El exministro de Exteriores del PP José Manuel García-Margallo recurrió el miércoles al test del pato para calificar al régimen cubano: “Si anda como un pato, nada como un pato y parpa como un pato, es un pato. Si no hay derechos humanos, ni separación de poderes, ni multipartidismo, ni libertad de prensa, es una dictadura”, subrayó en Telemadrid.
Margallo nunca se refirió a Cuba como una dictadura mientras dirigió la diplomacia española, entre 2011 y 2016. Al contrario, siendo ministro hizo dos visitas a La Habana: la primera vez, en noviembre de 2014, dio una conferencia en la que puso la Transición española como modelo para Cuba. El símil no gustó a sus anfitriones y Margallo volvió a España sin que lo recibiera Raúl Castro, el hombre fuerte de la isla. En mayo de 2016 regresó, y esta vez sí fue recibido por el menor de los hermanos Castro. En ninguna de las dos ocasiones se reunió con los disidentes, pues, de haberlo pretendido, no se habrían producido las visitas.
Margallo fue el encargado de aplicar la realpolitik (la política de distensión con el bloque comunista durante la Guerra Fría) a la tormentosa relación del PP con La Habana. Tuvo que tragarse más de un sapo para que las autoridades cubanas aceptaran que el militante del PP Ángel Carromero, condenado por conducir el vehículo en el que murió el disidente Oswaldo Payá, cumpliera su pena en España.
Bajo su mandato se desmontó la posición común de la UE sobre Cuba, impuesta por José María Aznar en 1996, que condicionaba el diálogo con el régimen castrista a su democratización. Una década después estaba claro que no solo había sido inútil para debilitar a la dictadura, sino que había dejado a Europa sin voz sobre el futuro de la isla. Después de que los principales mandatarios del mundo (del papa Francisco a Obama) hubieran visitado Cuba, Margallo abrió el camino para el primer viaje del Rey, que se produjo en noviembre de 2019, ya con Pedro Sánchez en La Moncloa.
”Repita conmigo: Cuba es una dictadura”, emplazó el miércoles el líder del PP, Pablo Casado, al presidente del Gobierno. Casado sabe que Sánchez tendría muy difícil hacerlo, salvo que quiera poner en riesgo la liberación de la colaboradora de ABC detenida, la posibilidad de prestar asistencia a los 150.000 españoles residentes en Cuba o la de proteger los importantes intereses económicos en la isla, sobre todo en el sector turístico, según fuentes diplomáticas. “Eso sin tener en cuenta lo que supone perder la capacidad de interlocución con las autoridades cubanas ante los tiempos que se avecinan”, agregan.
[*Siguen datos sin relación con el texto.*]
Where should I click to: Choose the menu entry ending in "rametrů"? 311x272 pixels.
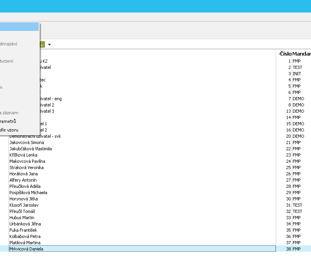coord(9,121)
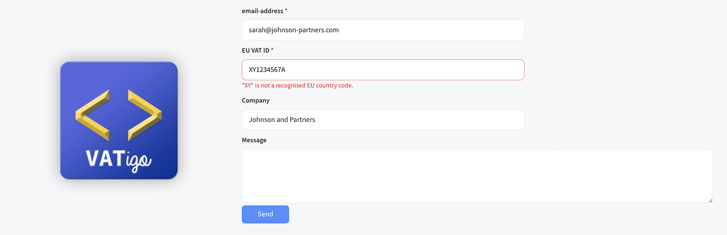Grab the Message textarea resize handle

tap(710, 200)
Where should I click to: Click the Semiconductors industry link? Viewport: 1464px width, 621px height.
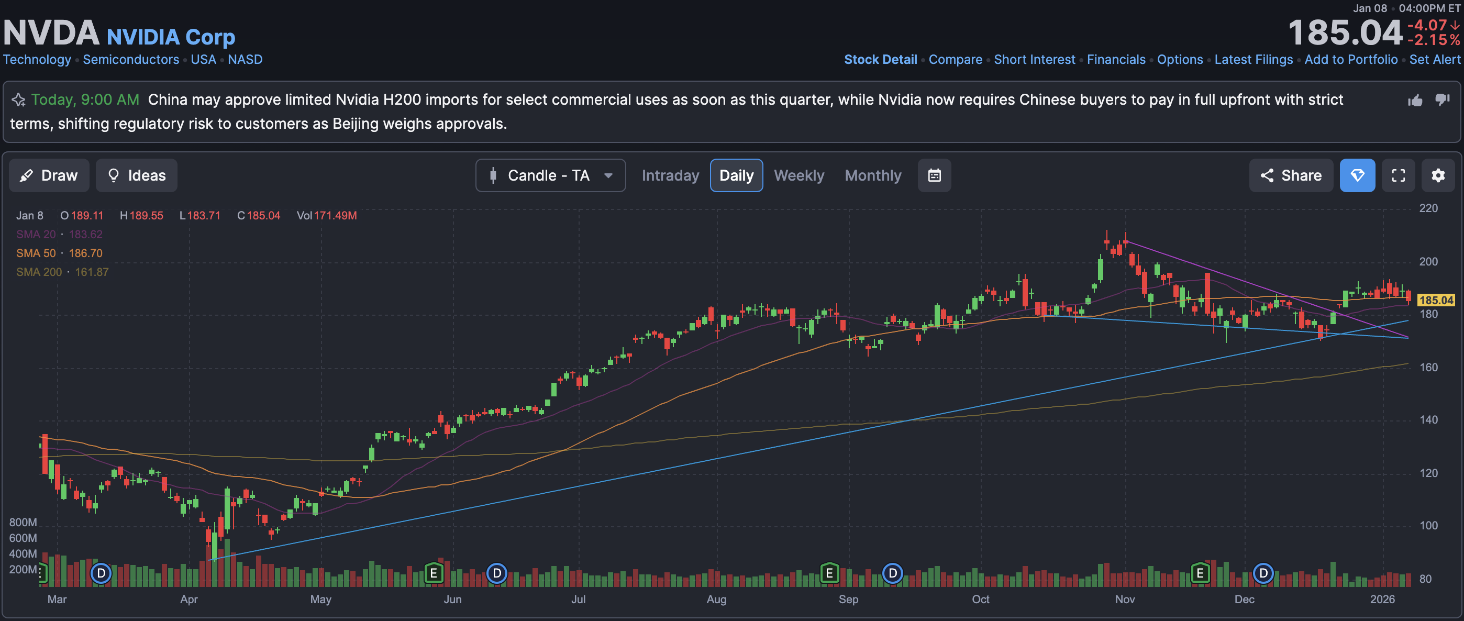[x=131, y=60]
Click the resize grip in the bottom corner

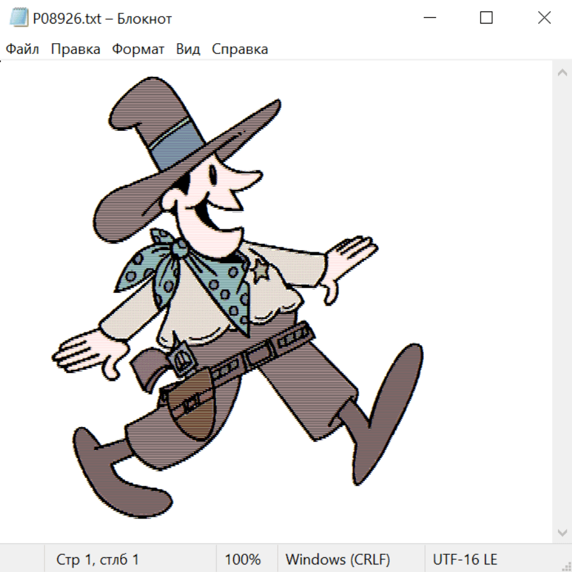[566, 566]
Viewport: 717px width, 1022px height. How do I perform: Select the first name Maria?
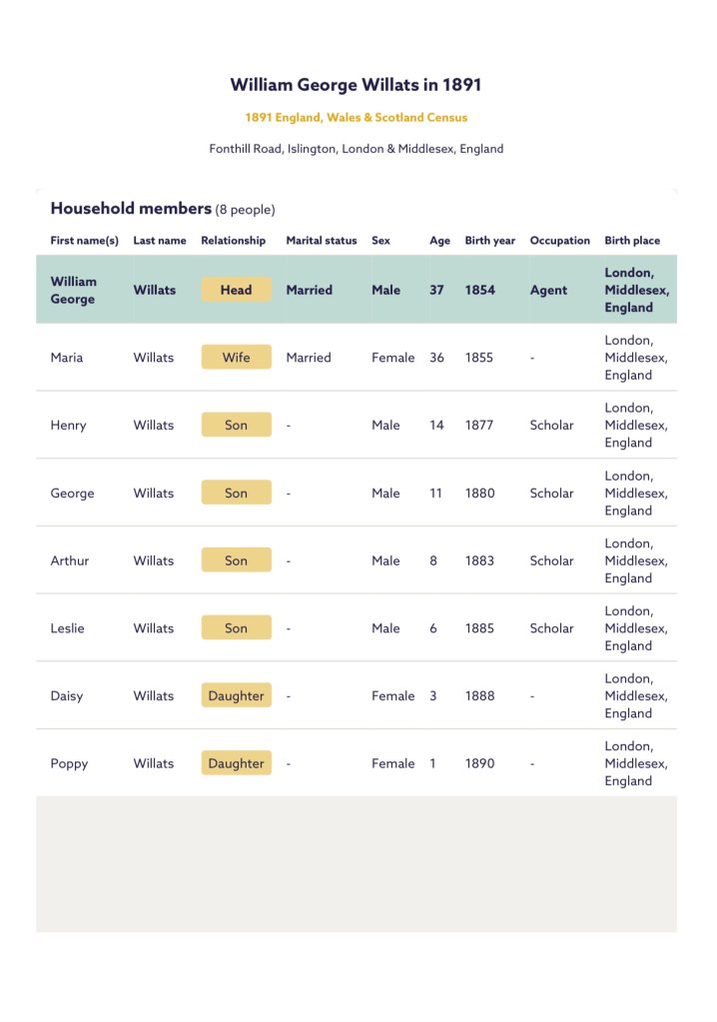[67, 358]
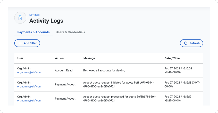Select the 'Accept quote request initiated' message
Screen dimensions: 218x113
pos(118,84)
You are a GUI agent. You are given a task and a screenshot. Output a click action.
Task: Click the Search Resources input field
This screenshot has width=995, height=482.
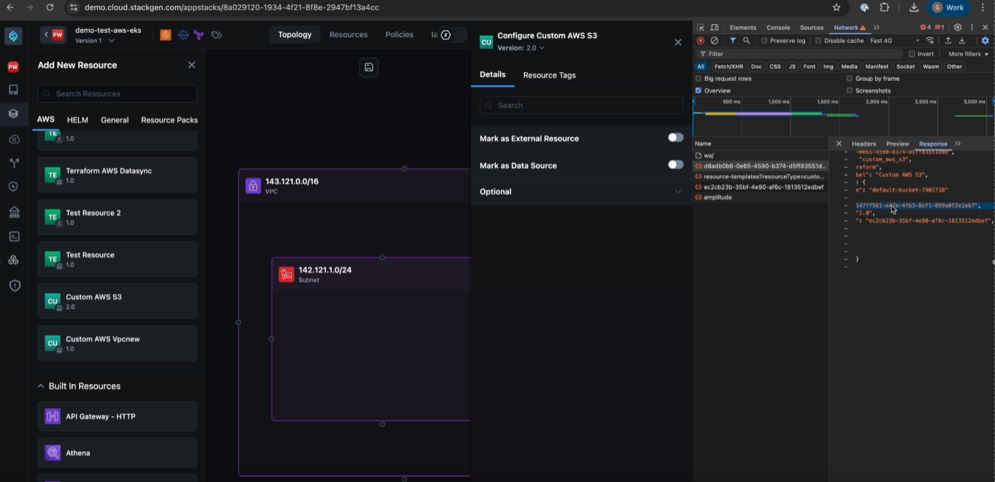tap(117, 93)
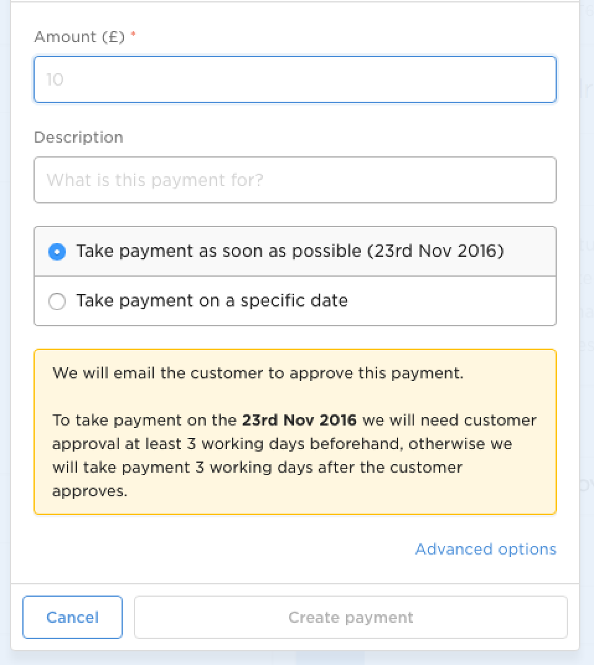Click the 'approves.' last line of notice

pyautogui.click(x=90, y=491)
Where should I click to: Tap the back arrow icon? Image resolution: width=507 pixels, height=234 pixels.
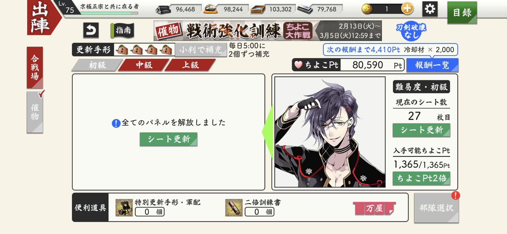(x=91, y=30)
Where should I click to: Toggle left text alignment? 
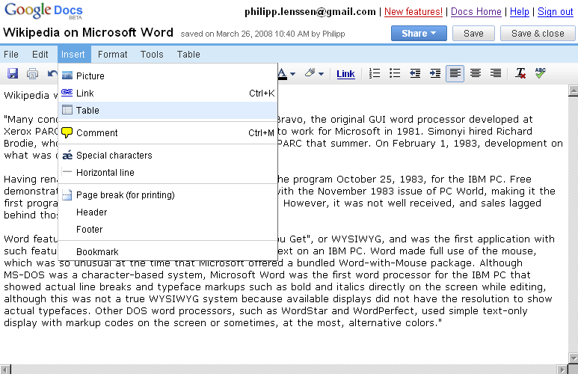[455, 73]
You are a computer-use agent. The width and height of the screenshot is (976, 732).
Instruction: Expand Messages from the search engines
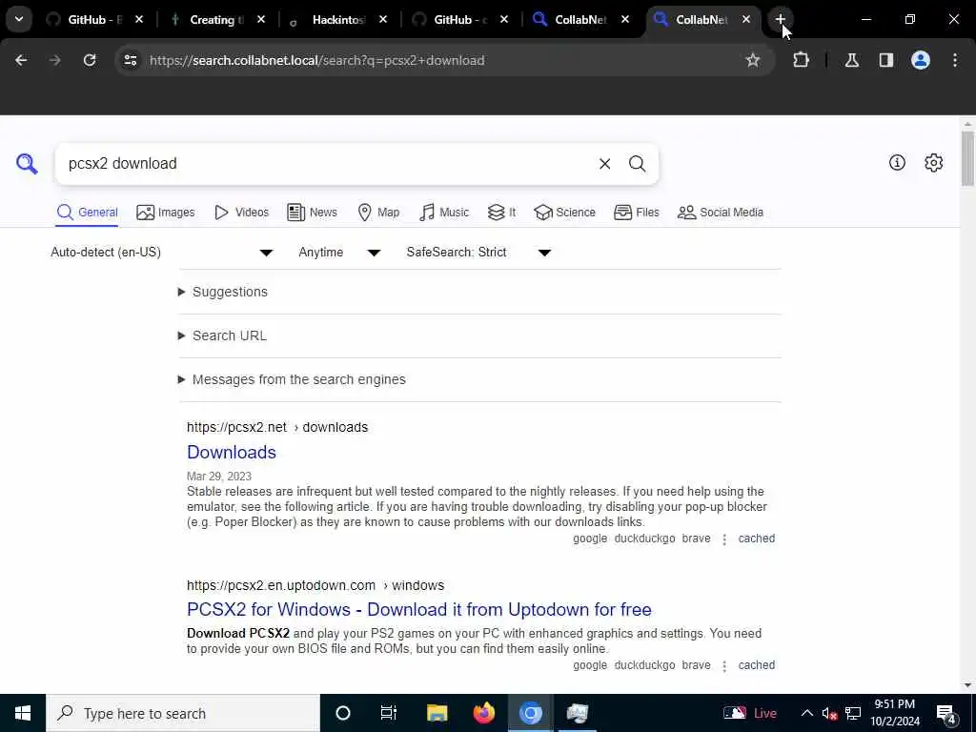(292, 379)
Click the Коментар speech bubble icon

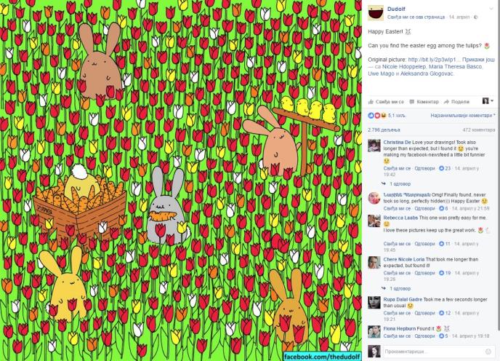coord(411,102)
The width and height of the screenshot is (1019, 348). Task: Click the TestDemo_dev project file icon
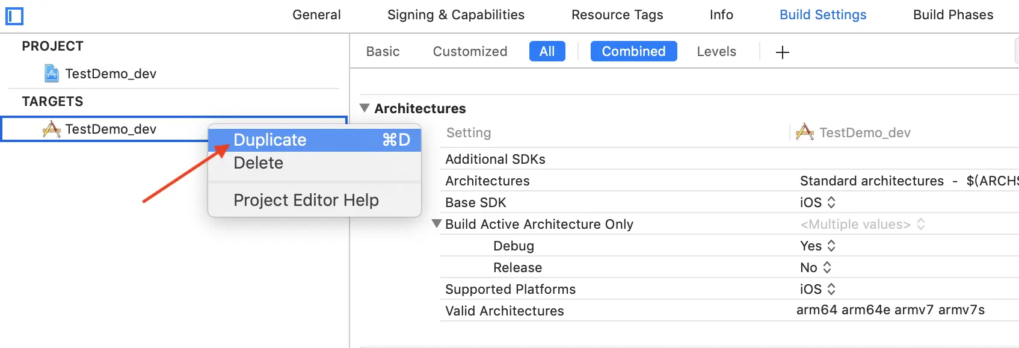(52, 73)
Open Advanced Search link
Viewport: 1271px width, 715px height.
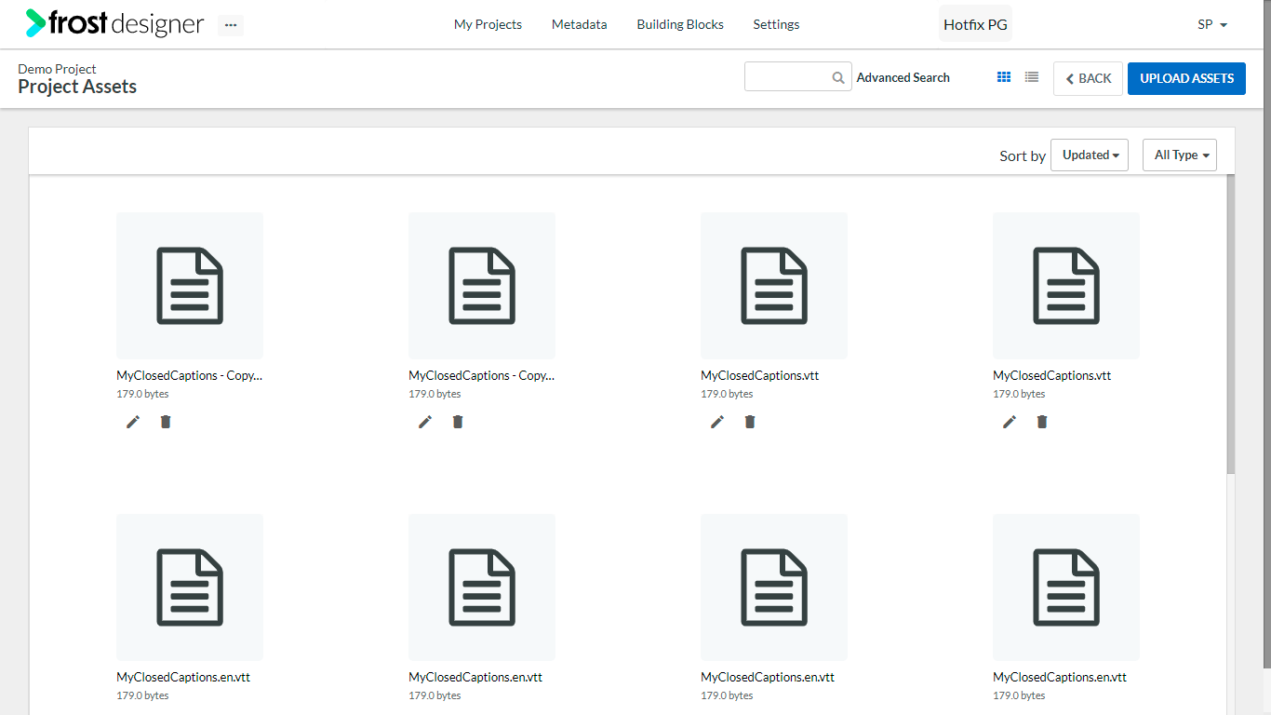(x=903, y=77)
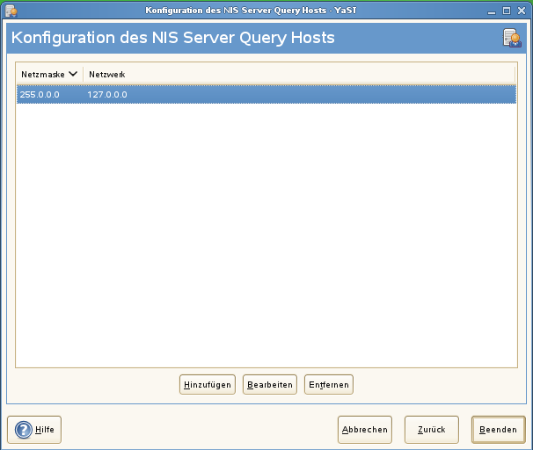
Task: Open help via the Hilfe label
Action: pyautogui.click(x=45, y=430)
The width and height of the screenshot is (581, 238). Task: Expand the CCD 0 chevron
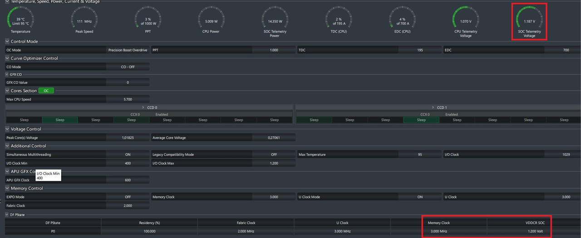point(143,107)
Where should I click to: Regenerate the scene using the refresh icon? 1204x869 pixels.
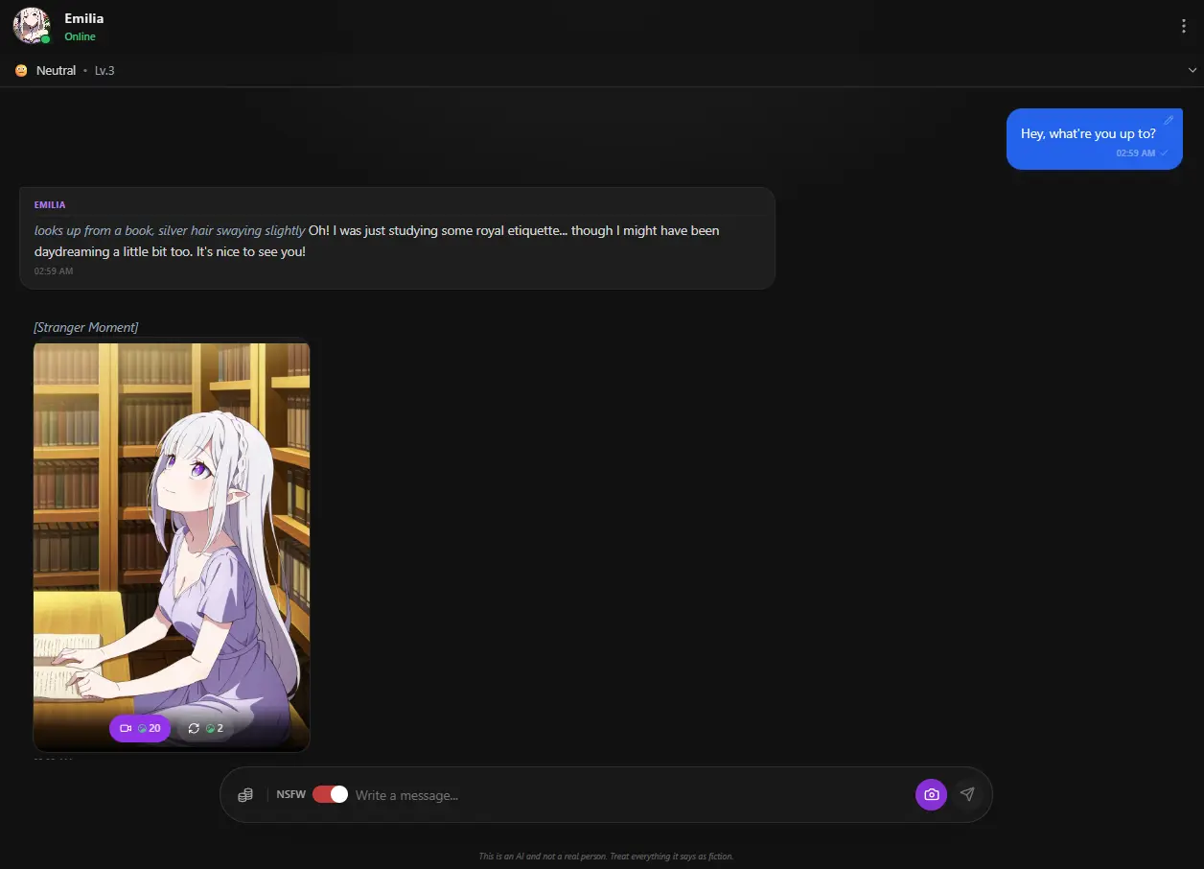(193, 728)
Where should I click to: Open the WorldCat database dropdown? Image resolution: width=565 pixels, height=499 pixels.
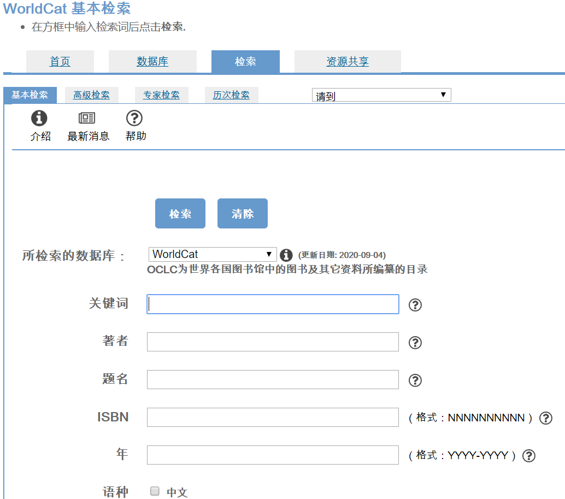click(x=212, y=254)
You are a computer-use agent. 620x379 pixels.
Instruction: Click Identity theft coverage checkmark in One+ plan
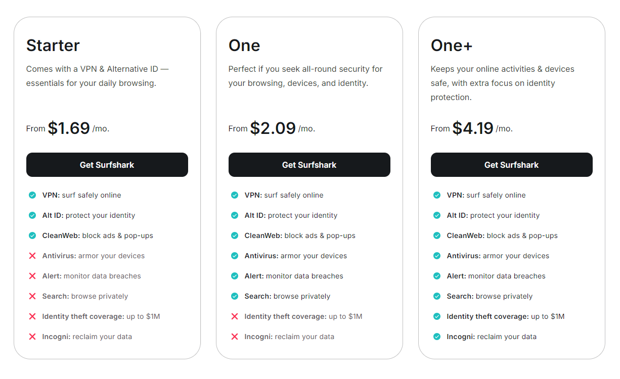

Si el líder del PP busca abrir una grieta en el Gobierno de coalición entre el PSOE y Unidas Podemos, vinculada a través del PCE con la revolución cubana, de momento ha pinchado en hueso. Las ministras Ione Belarra e Irene Montero evitaron el miércoles entrar al debate de si son galgos o podencos. Y pusieron el acento en los problemas provocados por el embargo de EE UU, que suscita la condena casi unánime de la comunidad internacional, como se vio el mes pasado en la ONU. Horas después de que la diputada de Unidas Podemos Aina Vidal dijera que “Cuba no es una dictadura”, Sánchez intentó zanjar el debate declarando que “Cuba no es una democracia”. El consenso se basa así en lo que no es, más que en lo que es.
Felipe González se trajo de su primer viaje a Pekín, en 1985, un refrán de Deng Xiaoping que sintetiza el pragmatismo chino: “Gato negro o gato blanco, lo que importa es que cace ratones”. Si la llamada razón de Estado puede justificar esta filosofía, más sorprendente es que lo haga la razón de partido: en 2013, la entonces secretaria general de los populares, Dolores de Cospedal, viajó a China para firmar un acuerdo de colaboración entre el Partido Popular y el Partido Comunista Chino (PCCh) que, al igual que su homólogo cubano, dirige con mano de hierro un país que tampoco es una democracia.
El día que Biden llamó “asesino” a Putin
Los mandatarios no suelen decir lo que piensan de sus homólogos extranjeros mientras están en activo. Eso lo dejan para sus libros de memorias. Por eso fue tan sorprendente que, en marzo pasado, el presidente estadounidense, Joe Biden, contestara con un “lo creo” a la pregunta de si creía que el líder ruso, Vladímir Putin, es un asesino. Tenía motivos para estar molesto tras leer el último informe sobre la injerencia rusa en las elecciones estadounidenses. Putin le contestó deseándole “buena salud”, una forma de insinuar que el inquilino de la Casa Blanca no está en plenitud de sus facultades, y retirando al embajador ruso en Washington. Solo regresó después de que, en junio, Biden celebrara una cumbre en Ginebra con Putin.